Bee Season

Posted on November 1, 2005 at 1:58 pm

A-
Lowest Recommended Age: Mature High Schooler
Profanity: Brief strong language
Alcohol/ Drugs: None
Violence/ Scariness: Tense emotional scenes, mental illness
Diversity Issues: Religious differences a theme of the movie
Date Released to Theaters: 2005

A little girl who thought she was the ordinary member of the family discovers a talent for spelling, in this thoughtful movie based on the best-seller by Myla Goldberg. But this is not a fictionalized version of the superb documentary Spellbound. It is a story about breaking apart, from the letters in a word to the connections and relationships we most rely on, and about the way we try to hold on, and, if we fail, to heal what is broken.

Images of breaking apart appear over and over again in the stories we tell. Yeats described it in his poem, “The Second Coming.” “Things fall apart,” he wrote. “The center cannot hold.” And all the king’s horses and all the king’s men couldn’t put Humpty Dumpty together again. E.M. Forster said the most important rule was “only connect.” According to Jewish folklore, the world began with a great splintering when the divine light God poured into vessels shattered them. So it is the obligation of all people to put the pieces back together again. The duty is called “tikkun olam,” which means “to heal the world.”

The scholars within the Jewish community who take this command most literally are those who study Abraham Abulafia and kabbalah, from the Madonna-chic red bracelet-wearers who skim along the surface to the mystics who believe they can see the world in the patterns of its pieces.
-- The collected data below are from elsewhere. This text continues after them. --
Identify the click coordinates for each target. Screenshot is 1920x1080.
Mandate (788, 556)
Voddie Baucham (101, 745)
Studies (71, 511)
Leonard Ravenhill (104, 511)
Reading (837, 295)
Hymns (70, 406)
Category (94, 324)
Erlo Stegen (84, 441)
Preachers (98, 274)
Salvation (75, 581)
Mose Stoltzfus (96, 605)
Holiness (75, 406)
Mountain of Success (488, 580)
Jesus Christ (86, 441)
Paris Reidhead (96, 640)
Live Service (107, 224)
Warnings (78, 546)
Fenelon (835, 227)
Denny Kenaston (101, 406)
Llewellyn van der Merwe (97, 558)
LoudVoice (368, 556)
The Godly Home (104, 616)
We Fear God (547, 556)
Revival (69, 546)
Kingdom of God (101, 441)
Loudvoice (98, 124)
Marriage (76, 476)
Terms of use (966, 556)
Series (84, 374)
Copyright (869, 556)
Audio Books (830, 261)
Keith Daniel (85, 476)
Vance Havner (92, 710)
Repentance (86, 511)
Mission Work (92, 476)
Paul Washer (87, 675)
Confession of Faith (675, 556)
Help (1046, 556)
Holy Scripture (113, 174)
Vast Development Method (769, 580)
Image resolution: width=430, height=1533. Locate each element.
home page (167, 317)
In this story, Saul Nauman (Richard Gere) is a professor who studies kabbalah but has never achieved the transcendent ecstasy of those who have mastered it, especially Abraham Abulafia, the subject of his dissertation. He is devoted and affectionate, but not always sensitive or aware. Saul does not realize how narcisisstic his attentions are.

He does not see that his daughter Eliza (Flora Cross) feels left out and unimportant because of the attention Saul gives her brother Aaron (Max Minghella). He does not see that Aaron is seeking something to heal his own sense of being incomplete. He does not see that his wife Miriam (Juliette Binoche) feels both smothered and disconnected, that she is seeking something even she does not understand to help her make sense of her own perception of what is broken.
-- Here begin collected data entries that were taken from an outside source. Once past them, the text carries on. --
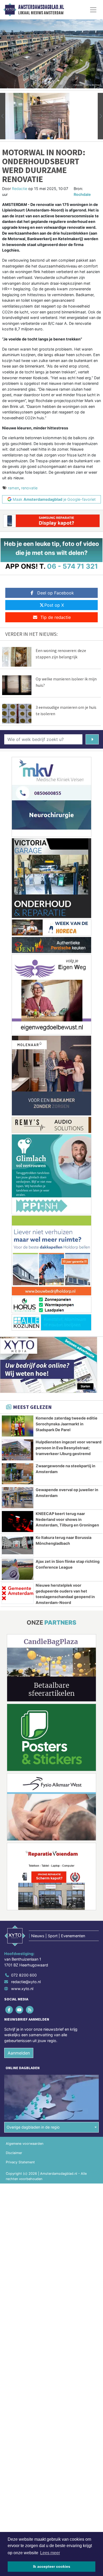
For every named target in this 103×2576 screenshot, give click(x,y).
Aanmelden (19, 2053)
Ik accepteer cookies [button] (51, 2566)
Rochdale (82, 194)
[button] (2, 116)
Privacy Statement (20, 2162)
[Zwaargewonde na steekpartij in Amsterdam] (18, 1474)
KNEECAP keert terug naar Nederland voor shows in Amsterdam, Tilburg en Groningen (67, 1519)
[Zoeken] (92, 739)
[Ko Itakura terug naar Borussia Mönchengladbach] (18, 1545)
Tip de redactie (55, 617)
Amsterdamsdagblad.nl (41, 7)
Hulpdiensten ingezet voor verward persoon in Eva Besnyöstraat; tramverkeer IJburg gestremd (68, 1448)
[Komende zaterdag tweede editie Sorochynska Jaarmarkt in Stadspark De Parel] (18, 1426)
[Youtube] (20, 2009)
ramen (13, 488)
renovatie (29, 488)
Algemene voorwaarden (24, 2144)
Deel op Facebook (55, 593)
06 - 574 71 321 (72, 566)
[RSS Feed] (30, 2009)
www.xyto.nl (22, 1988)
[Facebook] (9, 2009)
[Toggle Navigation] (93, 10)
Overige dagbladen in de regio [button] (33, 2127)
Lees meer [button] (50, 2553)
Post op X (54, 605)
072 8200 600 (24, 1975)
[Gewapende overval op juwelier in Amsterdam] (18, 1497)
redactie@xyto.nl (26, 1981)
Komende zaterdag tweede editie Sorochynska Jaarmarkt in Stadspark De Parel (66, 1424)
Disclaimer (14, 2153)
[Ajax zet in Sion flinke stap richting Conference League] (18, 1569)
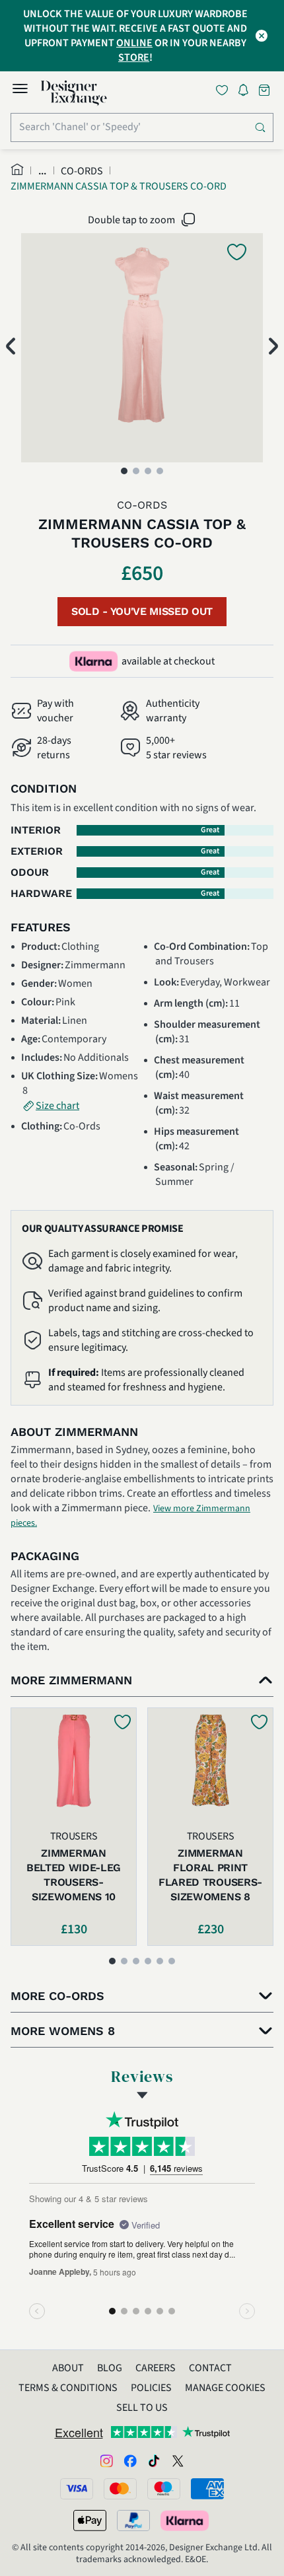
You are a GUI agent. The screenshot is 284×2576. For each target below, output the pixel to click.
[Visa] (76, 2489)
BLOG (109, 2368)
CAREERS (155, 2368)
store (133, 57)
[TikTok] (153, 2459)
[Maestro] (164, 2489)
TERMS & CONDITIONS (68, 2387)
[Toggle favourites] (224, 90)
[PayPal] (133, 2520)
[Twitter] (177, 2459)
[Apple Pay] (90, 2520)
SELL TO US (142, 2407)
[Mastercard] (120, 2489)
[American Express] (207, 2489)
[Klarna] (185, 2520)
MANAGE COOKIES (225, 2387)
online (134, 43)
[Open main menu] (20, 90)
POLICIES (151, 2387)
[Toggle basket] (265, 90)
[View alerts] (247, 92)
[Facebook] (130, 2459)
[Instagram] (106, 2459)
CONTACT (210, 2368)
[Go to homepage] (74, 93)
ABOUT (68, 2368)
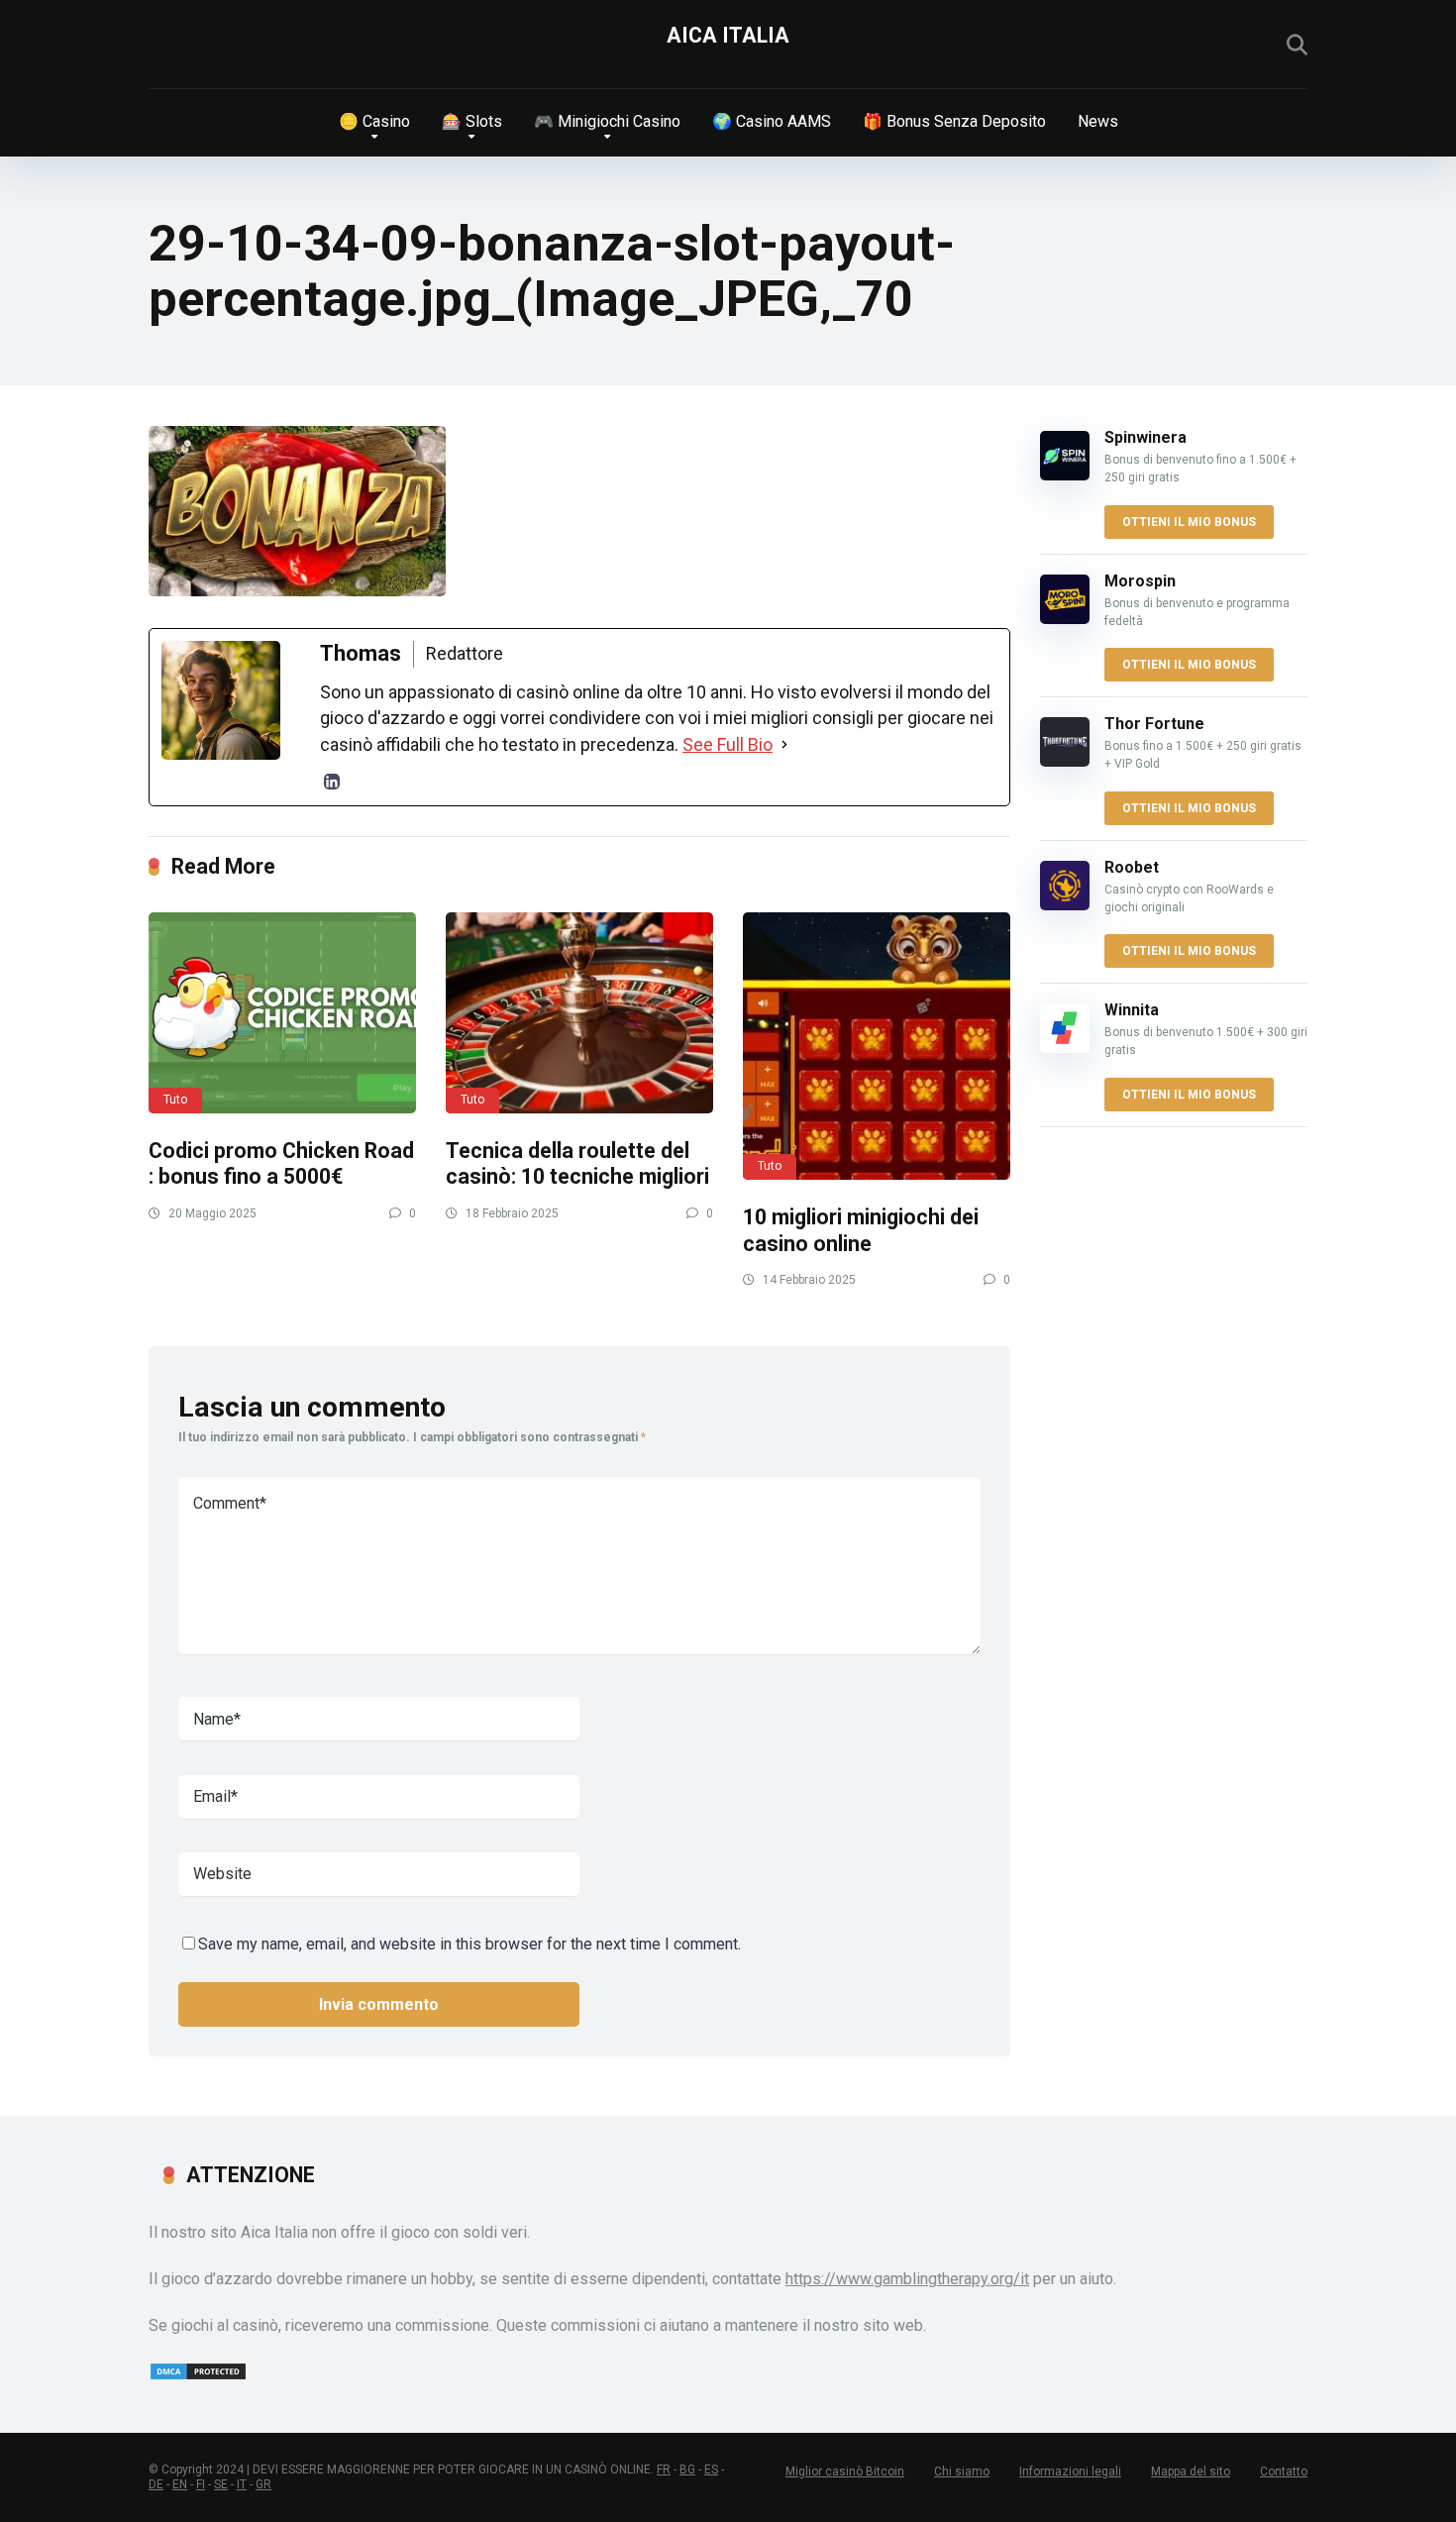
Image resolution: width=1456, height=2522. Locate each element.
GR (263, 2484)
And he can never guess that these things will be revealed by Eliza’s simple but inexplicable gift for spelling. Somehow, she just seems to know how words break down into pieces. Saul becomes fascinated with this — can it be that she has found a way to tap into Abulafia’s ability to understand the way the patterns are where the whole universe is found?

Screenwriter Naomi Foner Gyllenhaal (mother of Maggie and Jake) creates a mosaic of her own, an assemblage out of small, shiny pieces: the family members and their various fears and dreams. Saul and Miriam see connections that do not exist while their children long for connections they wish they had.
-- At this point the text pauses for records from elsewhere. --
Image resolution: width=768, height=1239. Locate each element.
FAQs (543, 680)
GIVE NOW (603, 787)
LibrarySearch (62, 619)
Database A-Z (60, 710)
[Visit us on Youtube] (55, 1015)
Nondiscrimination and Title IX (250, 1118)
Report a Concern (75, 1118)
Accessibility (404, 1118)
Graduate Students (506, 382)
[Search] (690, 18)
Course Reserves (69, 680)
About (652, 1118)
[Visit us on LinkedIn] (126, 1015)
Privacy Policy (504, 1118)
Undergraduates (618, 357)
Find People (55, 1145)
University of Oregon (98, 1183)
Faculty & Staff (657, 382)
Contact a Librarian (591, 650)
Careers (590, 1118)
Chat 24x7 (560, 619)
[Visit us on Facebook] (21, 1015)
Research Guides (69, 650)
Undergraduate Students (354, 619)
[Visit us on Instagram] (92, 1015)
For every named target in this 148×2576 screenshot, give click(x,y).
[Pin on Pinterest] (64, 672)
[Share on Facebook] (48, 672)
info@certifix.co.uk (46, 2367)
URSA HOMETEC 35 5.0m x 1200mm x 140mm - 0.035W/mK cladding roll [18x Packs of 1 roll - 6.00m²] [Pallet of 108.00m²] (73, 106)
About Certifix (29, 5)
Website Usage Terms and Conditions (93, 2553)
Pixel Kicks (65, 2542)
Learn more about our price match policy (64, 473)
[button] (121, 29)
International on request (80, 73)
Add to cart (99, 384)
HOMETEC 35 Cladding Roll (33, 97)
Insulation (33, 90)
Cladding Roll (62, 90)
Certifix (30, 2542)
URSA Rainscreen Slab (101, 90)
The underrated Gere, not anyone’s first thought to play an observant Jew, is fine, in part because he makes no effort to “act Jewish.” He just acts like a man who does not recognize his self-involvement and who can only see his family as reflections of himself. Cross is solomnly lovely as Eliza, and when she looks out from the stage, visualizing the word she has to spell, we feel her sense of wonder, magic, and mastery.

This is an ambitious undertaking, and translating such an intensely metaphorical story to screen inevitably unbalances it so that it often looks like just another dysfunctional family story instead of a meditation on the nature of connection. It is uneven and ultimately, inevitably, unsuccessful in making that part of it work. But it raises the questions powerfully, and that is enough to begin that connection — that healing — it calls upon all of us to try for.

Parents should know that this movie includes brief strong language (two f-words), an explicit sexual situation and some implied nudity. There are tense and unhappy family confrontations and (spoiler alert) a character becomes mentally ill.

Families who see this movie should talk about why it was hard for the members of this family to talk to each other. They should also talk about tikkun olam and their own faith or value traditions of the responsibility for “repairing the world.”

Families who enjoy this movie will also enjoy Spellbound, the wonderful documentary about the national Spelling Bee, and Searching for Bobby Fischer, based on the real-life story of chess champion Josh Waitzkin, and the impact his experience had on his family.

Families who want to know more about Abraham Abulafia and kabbalah will find many resources online. The national Spelling Bee website has information about participation and some great materials for spellers and anyone else interested in words.